Some parents jump in to help a toddler who is having trouble doing something. Before you do, consider the possibility that helping your child complete a puzzle or put on a shirt may send the message that he or she can't do it alone.

"Parents who offer too much help may be sabotaging their young children's ability to become self-reliant," Betsy Brown Braun, author of You're Not the Boss of Me, says.

Fix it: "We need to teach children to tolerate struggle," Braun says.

At the same time, there’s nothing wrong with offering praise and encouragement. "Be a cheerleader," Braun says. "Say, 'You can do this!'"

Mistake 4: Talking Too Much

Talking with toddlers is usually a terrific idea, but not when it's time to rein in errant behavior.

Imagine a mom has just said "no" to her 2-year-old's request for a cookie.
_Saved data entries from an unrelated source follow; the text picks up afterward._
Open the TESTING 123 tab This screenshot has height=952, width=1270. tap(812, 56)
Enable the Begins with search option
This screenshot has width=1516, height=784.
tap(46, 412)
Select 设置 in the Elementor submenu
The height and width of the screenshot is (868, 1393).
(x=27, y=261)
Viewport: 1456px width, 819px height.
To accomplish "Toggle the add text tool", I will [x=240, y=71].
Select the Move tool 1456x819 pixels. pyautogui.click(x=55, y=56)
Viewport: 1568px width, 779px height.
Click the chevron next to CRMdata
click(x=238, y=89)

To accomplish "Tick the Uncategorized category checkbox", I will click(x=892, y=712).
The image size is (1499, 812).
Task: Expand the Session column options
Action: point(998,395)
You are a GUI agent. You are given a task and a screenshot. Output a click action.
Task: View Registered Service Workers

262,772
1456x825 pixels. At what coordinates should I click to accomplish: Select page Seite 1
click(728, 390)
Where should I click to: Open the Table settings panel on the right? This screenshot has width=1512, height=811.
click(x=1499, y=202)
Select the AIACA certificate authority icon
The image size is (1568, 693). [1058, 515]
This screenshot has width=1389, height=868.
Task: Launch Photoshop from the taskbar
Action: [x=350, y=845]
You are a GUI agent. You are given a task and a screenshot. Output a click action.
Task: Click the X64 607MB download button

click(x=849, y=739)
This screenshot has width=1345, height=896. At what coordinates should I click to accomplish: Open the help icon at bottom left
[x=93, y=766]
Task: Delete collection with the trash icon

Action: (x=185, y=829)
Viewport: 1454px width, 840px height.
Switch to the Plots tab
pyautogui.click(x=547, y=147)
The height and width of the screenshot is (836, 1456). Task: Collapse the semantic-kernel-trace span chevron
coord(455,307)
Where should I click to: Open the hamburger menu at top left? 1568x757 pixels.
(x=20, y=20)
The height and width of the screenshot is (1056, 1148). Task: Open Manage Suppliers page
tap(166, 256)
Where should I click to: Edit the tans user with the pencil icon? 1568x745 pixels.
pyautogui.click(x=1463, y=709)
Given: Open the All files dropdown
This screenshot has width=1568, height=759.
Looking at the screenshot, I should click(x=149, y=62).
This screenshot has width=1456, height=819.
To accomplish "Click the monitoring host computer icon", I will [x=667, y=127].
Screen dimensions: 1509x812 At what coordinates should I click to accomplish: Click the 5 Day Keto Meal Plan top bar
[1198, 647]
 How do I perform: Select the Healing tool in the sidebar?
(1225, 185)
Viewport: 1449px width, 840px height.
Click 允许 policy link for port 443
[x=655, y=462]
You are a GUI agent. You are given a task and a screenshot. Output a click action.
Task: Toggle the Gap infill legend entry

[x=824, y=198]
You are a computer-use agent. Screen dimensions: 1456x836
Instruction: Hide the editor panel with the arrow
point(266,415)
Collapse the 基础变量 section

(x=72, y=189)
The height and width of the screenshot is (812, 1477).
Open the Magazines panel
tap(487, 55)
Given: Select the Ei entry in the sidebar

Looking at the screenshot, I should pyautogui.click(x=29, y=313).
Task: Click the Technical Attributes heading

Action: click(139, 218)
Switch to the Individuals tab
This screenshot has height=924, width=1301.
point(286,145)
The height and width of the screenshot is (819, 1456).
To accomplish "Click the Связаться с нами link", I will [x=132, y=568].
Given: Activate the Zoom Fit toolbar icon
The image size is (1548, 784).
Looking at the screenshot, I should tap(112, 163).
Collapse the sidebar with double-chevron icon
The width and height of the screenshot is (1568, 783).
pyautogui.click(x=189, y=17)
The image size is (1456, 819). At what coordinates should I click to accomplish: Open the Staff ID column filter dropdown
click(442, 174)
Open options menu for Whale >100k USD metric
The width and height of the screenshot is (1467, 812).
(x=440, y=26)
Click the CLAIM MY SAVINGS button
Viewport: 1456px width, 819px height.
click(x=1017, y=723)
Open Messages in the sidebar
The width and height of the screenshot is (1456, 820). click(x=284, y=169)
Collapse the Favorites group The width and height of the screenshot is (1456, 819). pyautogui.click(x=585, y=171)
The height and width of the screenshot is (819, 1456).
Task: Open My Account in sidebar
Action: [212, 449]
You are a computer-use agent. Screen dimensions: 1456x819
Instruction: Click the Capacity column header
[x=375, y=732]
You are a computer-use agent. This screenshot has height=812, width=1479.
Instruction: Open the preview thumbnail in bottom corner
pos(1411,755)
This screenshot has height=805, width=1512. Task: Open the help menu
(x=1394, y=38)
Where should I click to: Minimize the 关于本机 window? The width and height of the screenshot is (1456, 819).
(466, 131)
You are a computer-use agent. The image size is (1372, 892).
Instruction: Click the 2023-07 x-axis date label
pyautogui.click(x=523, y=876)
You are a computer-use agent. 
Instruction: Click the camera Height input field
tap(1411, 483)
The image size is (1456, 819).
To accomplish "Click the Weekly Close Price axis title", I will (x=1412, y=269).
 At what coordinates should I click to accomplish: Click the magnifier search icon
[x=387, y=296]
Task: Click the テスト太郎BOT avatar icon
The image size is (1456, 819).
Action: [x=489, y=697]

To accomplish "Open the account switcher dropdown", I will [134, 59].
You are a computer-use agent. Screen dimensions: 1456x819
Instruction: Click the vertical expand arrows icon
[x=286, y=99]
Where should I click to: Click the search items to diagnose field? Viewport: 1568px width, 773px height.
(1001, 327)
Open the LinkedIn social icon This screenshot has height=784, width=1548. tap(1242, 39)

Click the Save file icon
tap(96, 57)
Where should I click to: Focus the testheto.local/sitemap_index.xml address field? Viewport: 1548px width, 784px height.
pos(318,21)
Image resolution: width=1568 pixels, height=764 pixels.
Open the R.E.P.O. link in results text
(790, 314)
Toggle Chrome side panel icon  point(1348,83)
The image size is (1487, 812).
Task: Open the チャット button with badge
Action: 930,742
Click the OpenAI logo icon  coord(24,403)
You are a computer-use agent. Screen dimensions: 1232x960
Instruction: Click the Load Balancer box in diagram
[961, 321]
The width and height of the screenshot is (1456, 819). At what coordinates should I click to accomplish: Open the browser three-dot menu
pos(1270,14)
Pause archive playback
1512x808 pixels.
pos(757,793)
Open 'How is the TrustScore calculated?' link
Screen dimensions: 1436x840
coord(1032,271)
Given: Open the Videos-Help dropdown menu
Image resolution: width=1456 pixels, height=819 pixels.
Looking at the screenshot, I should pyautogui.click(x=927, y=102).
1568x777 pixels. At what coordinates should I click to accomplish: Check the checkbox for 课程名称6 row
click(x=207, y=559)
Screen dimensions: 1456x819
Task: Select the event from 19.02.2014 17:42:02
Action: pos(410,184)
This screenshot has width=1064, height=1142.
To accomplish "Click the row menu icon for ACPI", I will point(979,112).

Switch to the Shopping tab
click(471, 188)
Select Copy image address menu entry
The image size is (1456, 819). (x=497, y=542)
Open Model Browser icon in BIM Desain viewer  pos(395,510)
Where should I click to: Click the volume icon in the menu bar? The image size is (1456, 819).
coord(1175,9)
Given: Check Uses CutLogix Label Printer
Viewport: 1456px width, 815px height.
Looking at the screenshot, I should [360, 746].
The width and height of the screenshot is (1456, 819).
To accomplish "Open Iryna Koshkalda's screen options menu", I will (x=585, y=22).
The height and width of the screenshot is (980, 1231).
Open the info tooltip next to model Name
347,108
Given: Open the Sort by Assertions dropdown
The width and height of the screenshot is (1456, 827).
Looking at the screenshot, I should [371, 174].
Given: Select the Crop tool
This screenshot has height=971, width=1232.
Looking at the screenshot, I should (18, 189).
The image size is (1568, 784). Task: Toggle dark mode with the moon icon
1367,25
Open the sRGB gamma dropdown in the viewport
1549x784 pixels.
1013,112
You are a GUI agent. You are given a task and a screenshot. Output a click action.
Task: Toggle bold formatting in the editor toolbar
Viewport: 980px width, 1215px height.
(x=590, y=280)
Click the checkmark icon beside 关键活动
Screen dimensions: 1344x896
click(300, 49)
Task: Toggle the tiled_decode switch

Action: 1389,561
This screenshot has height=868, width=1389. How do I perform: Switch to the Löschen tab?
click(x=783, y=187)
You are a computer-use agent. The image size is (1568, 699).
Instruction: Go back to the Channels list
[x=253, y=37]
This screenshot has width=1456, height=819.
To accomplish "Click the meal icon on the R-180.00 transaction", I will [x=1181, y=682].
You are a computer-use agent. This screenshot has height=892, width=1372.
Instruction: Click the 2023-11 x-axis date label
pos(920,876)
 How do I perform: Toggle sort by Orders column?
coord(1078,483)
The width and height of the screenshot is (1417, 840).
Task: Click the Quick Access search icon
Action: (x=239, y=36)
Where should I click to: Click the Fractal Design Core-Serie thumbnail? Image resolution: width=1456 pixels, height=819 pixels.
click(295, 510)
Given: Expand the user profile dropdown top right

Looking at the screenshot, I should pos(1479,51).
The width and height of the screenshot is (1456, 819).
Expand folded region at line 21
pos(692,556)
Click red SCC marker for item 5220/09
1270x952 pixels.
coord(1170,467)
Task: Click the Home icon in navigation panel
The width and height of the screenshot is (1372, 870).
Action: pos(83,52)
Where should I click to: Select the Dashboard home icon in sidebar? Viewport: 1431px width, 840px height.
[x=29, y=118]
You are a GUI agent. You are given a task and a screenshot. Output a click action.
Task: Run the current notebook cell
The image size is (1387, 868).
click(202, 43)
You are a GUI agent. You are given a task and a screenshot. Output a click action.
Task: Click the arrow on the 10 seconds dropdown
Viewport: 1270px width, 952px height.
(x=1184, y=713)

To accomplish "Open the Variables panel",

The child fusses. Mom explains that it's suppertime. The child grabs a cookie anyway. Mom takes it away and tries again to explain herself to her now tearful child. Back and forth it goes with mounting frustration on both sides.

"Talking can lead to what I call the talk-persuade-argue-yell-hit pattern," Phelan says. "Toddlers are not adults in a little body. They're not logical, and they just can't assimilate what you are saying to them."

Fix it: Once you tell your toddler to do something, Phelan says, don't talk about it or make eye contact. If the child disobeys, give a brief verbal warning or count to three. If the child refuses to toe the line, give a time-out or another immediate consequence. No explaining.